What is required: No pictures go in the copy; retype exactly the lines from the one with "Given: Select the Basic Invoice radio option" through the last line of the records.

Start of Record extracts

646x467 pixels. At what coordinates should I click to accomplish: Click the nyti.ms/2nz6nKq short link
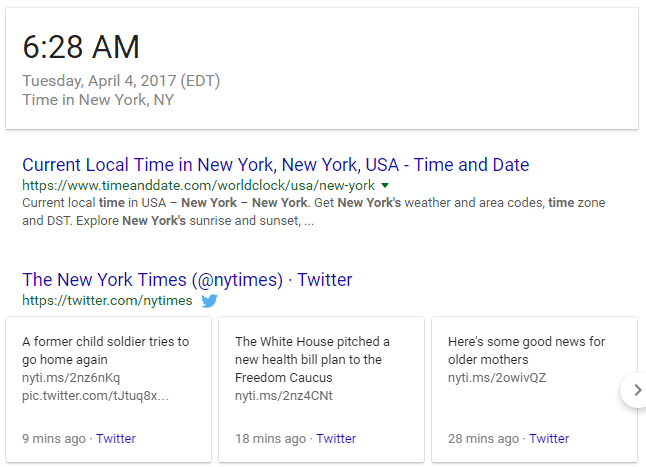click(71, 378)
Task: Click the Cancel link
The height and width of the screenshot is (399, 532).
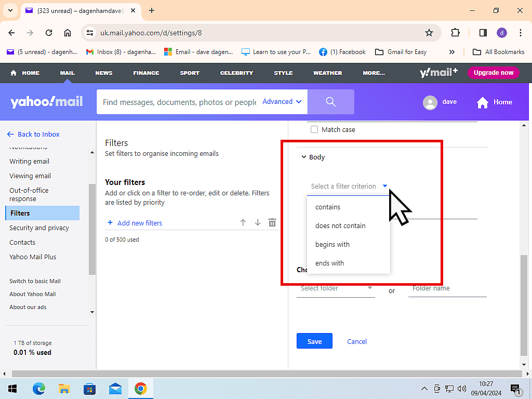Action: click(357, 341)
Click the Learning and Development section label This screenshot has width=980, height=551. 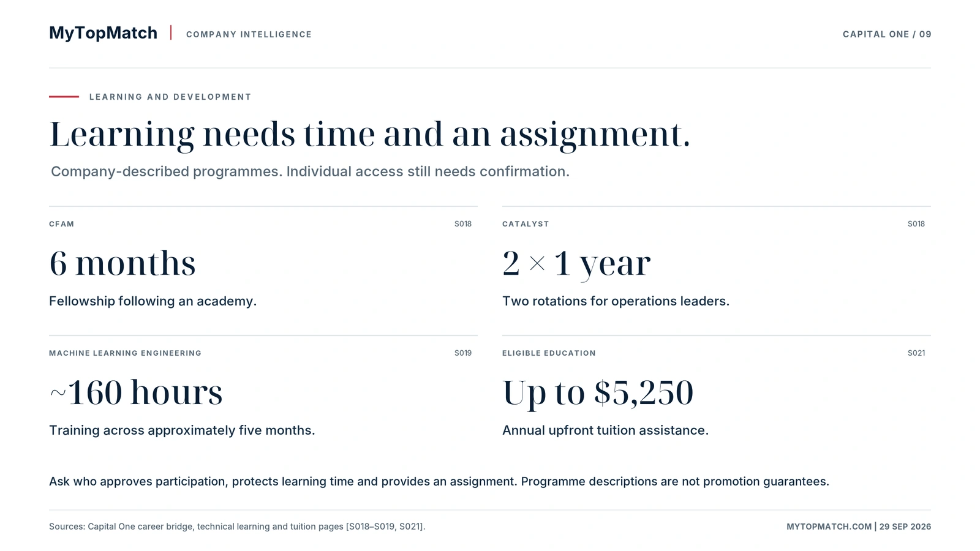(x=170, y=97)
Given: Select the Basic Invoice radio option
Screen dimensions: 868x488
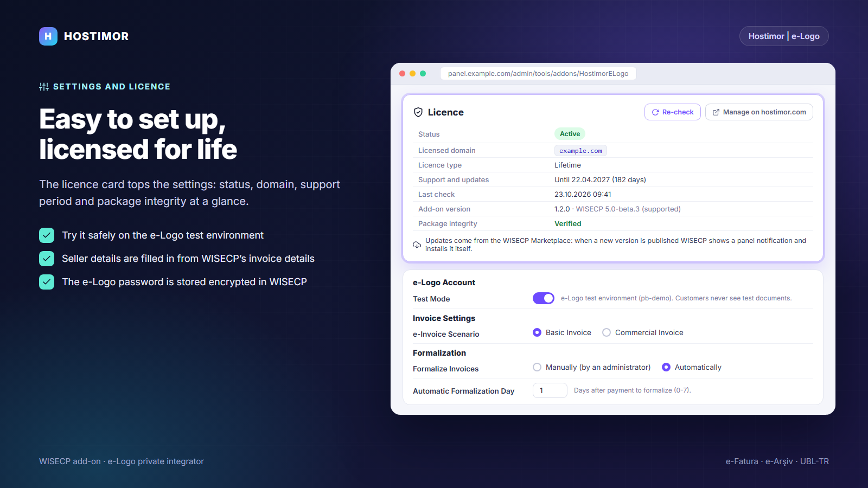Looking at the screenshot, I should click(x=537, y=332).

End of Record extracts

Answer for this exercise:
Given: Select the Basic Invoice radio option
Screen dimensions: 868x488
Looking at the screenshot, I should click(x=537, y=332).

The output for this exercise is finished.